Improved financial literacy program supported by local students faces uncertain future


A Rhinelander high school teacher and students are among the strongest supporters of a state bill requiring more financial literacy education.

Several state organizations say it’s a good cause, but the mandate would be too difficult for many local schools to implement.

Last week, three students from Rhinelander High School sat before the Assembly Education Committee in Madison.

They all said that teacher Pat Kubeny’s personal finance class was the most important class they took in high school.

“Mr. Kubeny, our business teacher at school, taught me and my classmates how to properly manage our money by budgeting and opening a Roth IRA. He also taught us the dangers of payday loans and how to use a credit card effectively,” said William Rutkowski.

“This class has personally helped me with a lot of things,” Hunter St. Louis acknowledged. “The main thing it taught me was the importance of saving money for retirement and how important it is to save money.”

The semester class is a requirement for graduation at Rhinelander, but not all schools require a financial literacy class.

A new bill would change that. This would make a full year of financial literacy training a requirement for Wisconsin high school graduation. Kubeny supports the measure.

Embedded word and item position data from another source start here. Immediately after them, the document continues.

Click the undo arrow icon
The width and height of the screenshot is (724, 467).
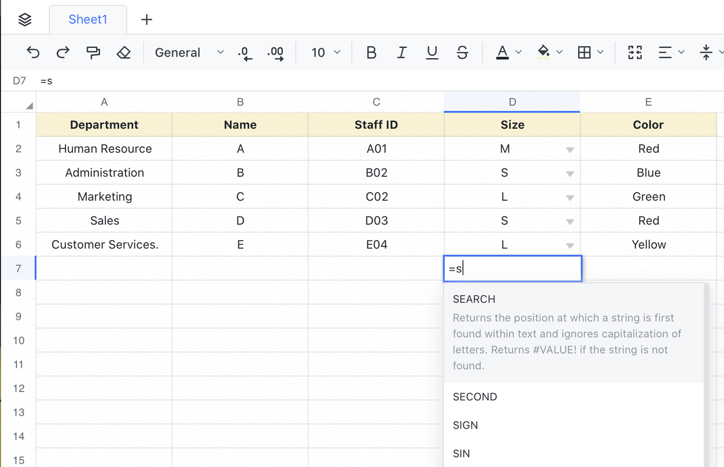[33, 53]
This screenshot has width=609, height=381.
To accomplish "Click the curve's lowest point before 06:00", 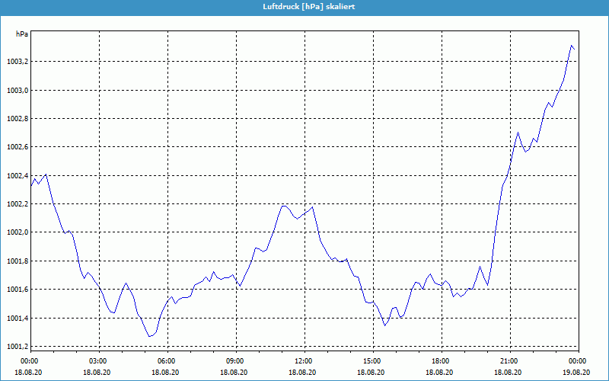I will tap(150, 336).
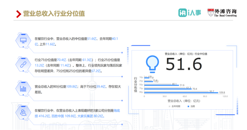Click the bar chart hexagon icon
The image size is (247, 130).
pos(23,89)
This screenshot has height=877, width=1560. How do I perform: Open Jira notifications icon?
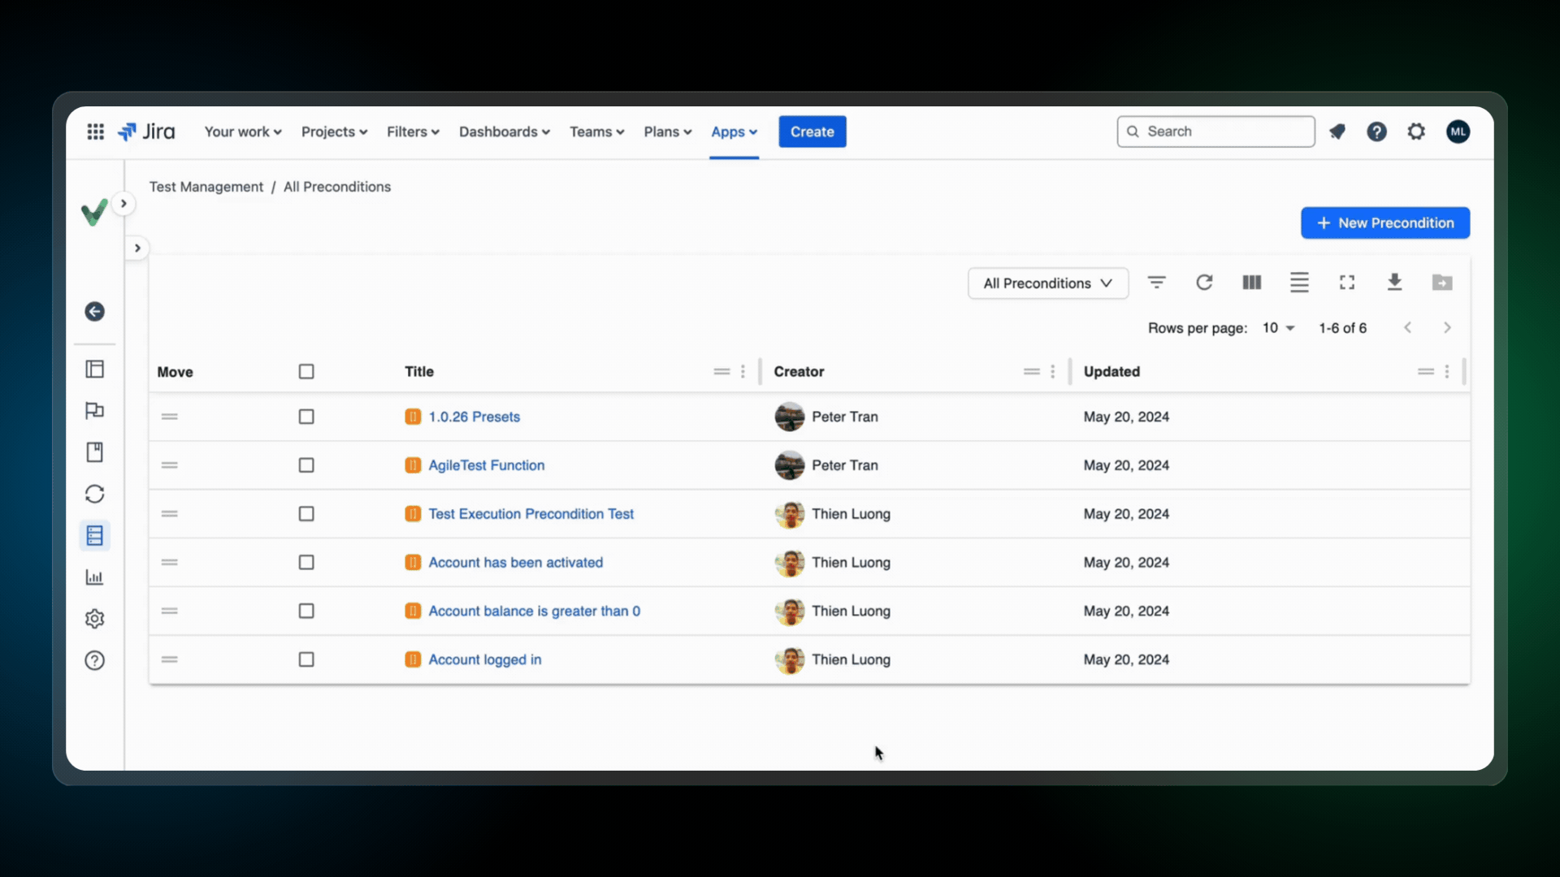pyautogui.click(x=1337, y=132)
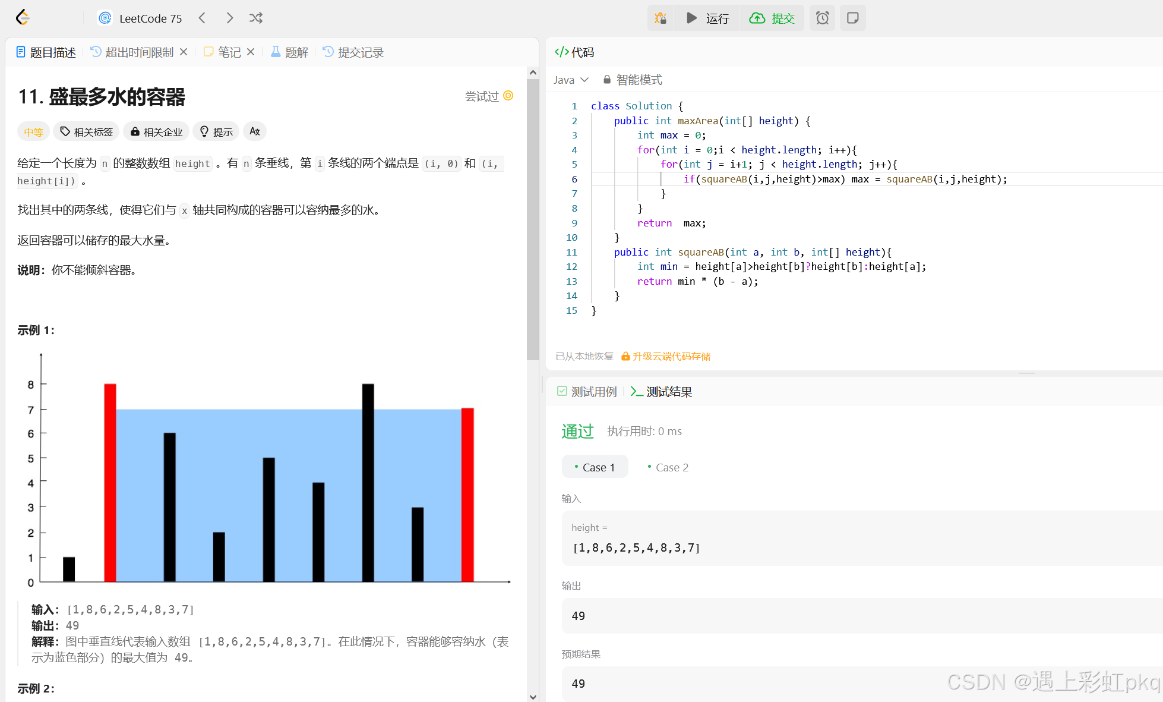Image resolution: width=1163 pixels, height=702 pixels.
Task: Click the LeetCode logo icon
Action: (23, 18)
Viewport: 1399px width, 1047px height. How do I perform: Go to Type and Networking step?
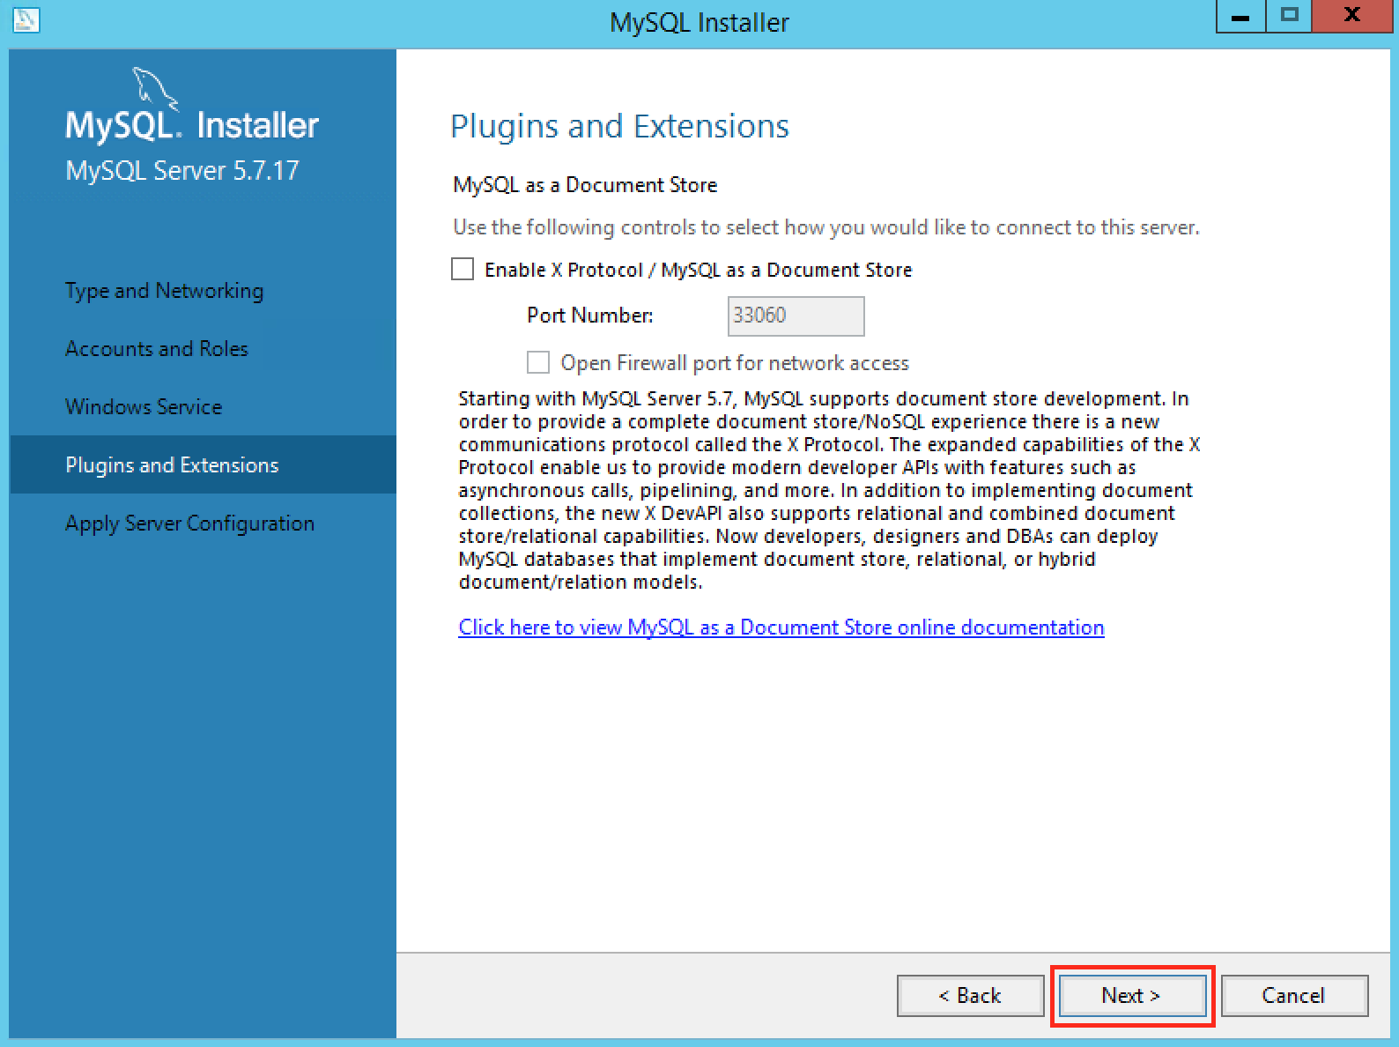click(164, 291)
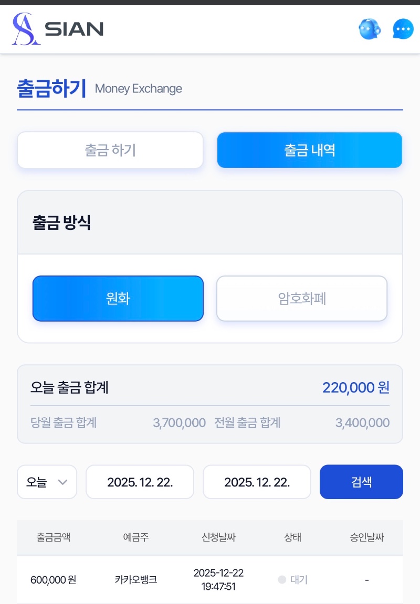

“If you truly value what’s best for your constituents and want them to be financially healthy, you have the power to make that happen in this bill,” said Kubeny to the committee.

But educational organizations are lining up to oppose the bill.

They point out that a 2017 law already requires schools to teach personal finance topics, but gives schools the option to incorporate them into classes like social studies and math.

Ben Niehaus is the director of member services for the Wisconsin Association of School Boards and former superintendent of Florence.

He said requiring a separate finance class was a well-intentioned move. But it’s yet another mandate that would strain schools’ resources and remove local decision-making.

“Even though I don’t run a school district now, if I had brought this in, I can guarantee there would have been a reduction in optional offerings, whether it was outright reductions or a course which, you know what, we can’t do this every year now,” Niehaus said.

Many schools, especially the smaller districts in Northwoods, don’t even employ a teacher dedicated to teaching business.

“As well-meaning as all these things are, there’s not a lot of time and space in the day,” Niehaus said. “We really think local school boards should have control over what some of these offerings are going to be and how they’re going to pan out based on who they are as individual schools.”

The Wisconsin Rural Schools Alliance is among other organizations opposing the legislation.

The bill is pending action in the legislature.